Closed bparees closed 6 years ago
I suspect this it meant to be an admin thing, not a normal end user thing since most users don't actually see the output of the /v2/catalog request - just the platform does. So I'm guessing this URL is meant to be used by platform admins to do some kind of admin action on all of the instances/services that are related to the platform.
But perhaps @avade can weigh-in here.
@bparees , this explains what it is for. You're right though that servicebrokerapi should itself contain some information about what it's meant for.
I think some of that CF content could be added to the spec.
@bparees if the link @mcelep provided answers your question, then I will PR an update to the spec.
I find that explanation to be confusing - are those creds really meant to be shared with ALL CF users?
@shalako or @zrob - can you clarify the use case?
CF specific answer:
This value is how the broker requests to have an oauth client added to UAA. That client is used to allow service broker dashboards to use SSO with the UAA.

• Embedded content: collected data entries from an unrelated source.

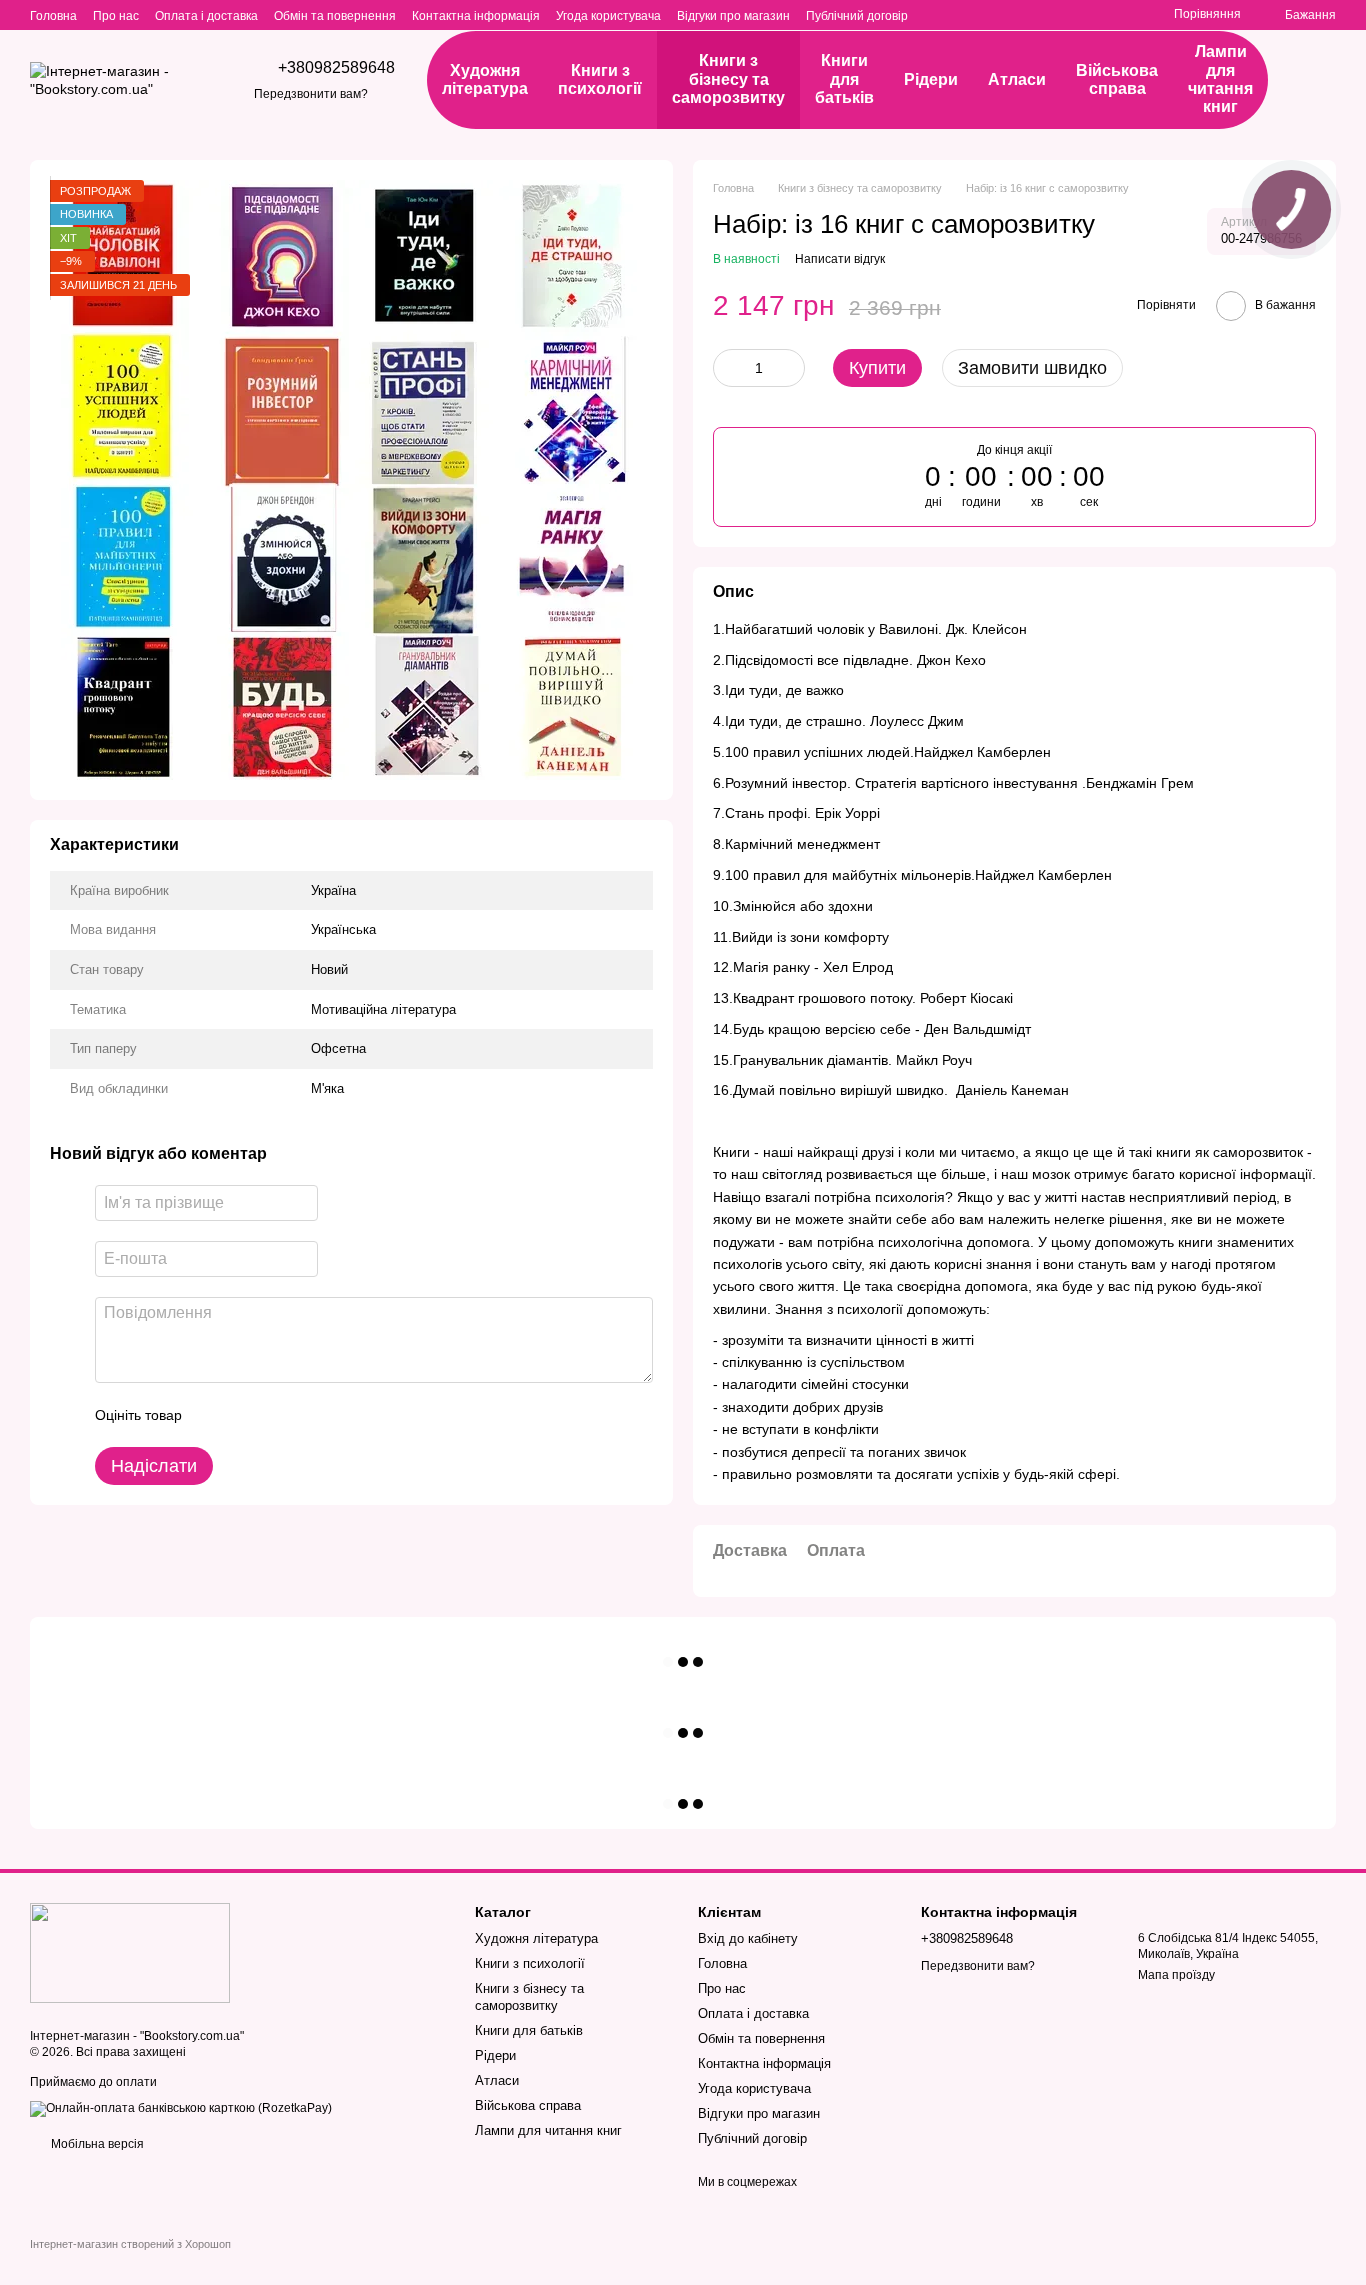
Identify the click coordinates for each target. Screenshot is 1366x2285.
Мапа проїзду (1176, 1975)
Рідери (931, 79)
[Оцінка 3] (279, 1415)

Given a broker has a UAA client and each service instance has an individualized service dashboard url. When a user goes to that dashboard url they can be redirected to the UAA login page for SSO to the dashboard. Now the user is signed in within the platform context and based on the permissions the user granted to the dashboard at sign in, the dashboard can apply permissions within the platform context. Remember that brokers don't have a concept of space/org, so it must ask CF for information regarding user permissions on a service instance.
thanks @zrob. So effectively it's information related to the configuration of service instance dashboard SSO via UAA.
@zrob so the CC currently takes the dashboard_client
in the response and creates a UAA client that the broker can use to verify tokens provided in the SSO flow? Does the token also contain the scopes of the CF user?
Think of the SSO flow you see when you use google or facebook to sign into some third party. The first time you sign in it asks you what things you'll allow the third party to see: ie email address, home address, make posts on user behalf. The same thing is true here, the dashboard can ask for the user to allow certain things, the user can say yes or no, then based on those choices the dashboard can act as the user up to the level of granted permission.
dashboard_client
has been moved to the CF Catalog Extensions section of the profile doc, so closing this
It's not entirely clear to me how https://github.com/openservicebrokerapi/servicebroker/blob/master/spec.md#dashboard-client-object- is intended to be used.
Since it is part of the catalog entry, and not a specific service instance, it would seem to assume that all service instances for a given catalog entry are going to share the same dashboard infrastructure, but that doesn't seem like a valid assumption.
Am I understanding the field(and implied limitations) correctly?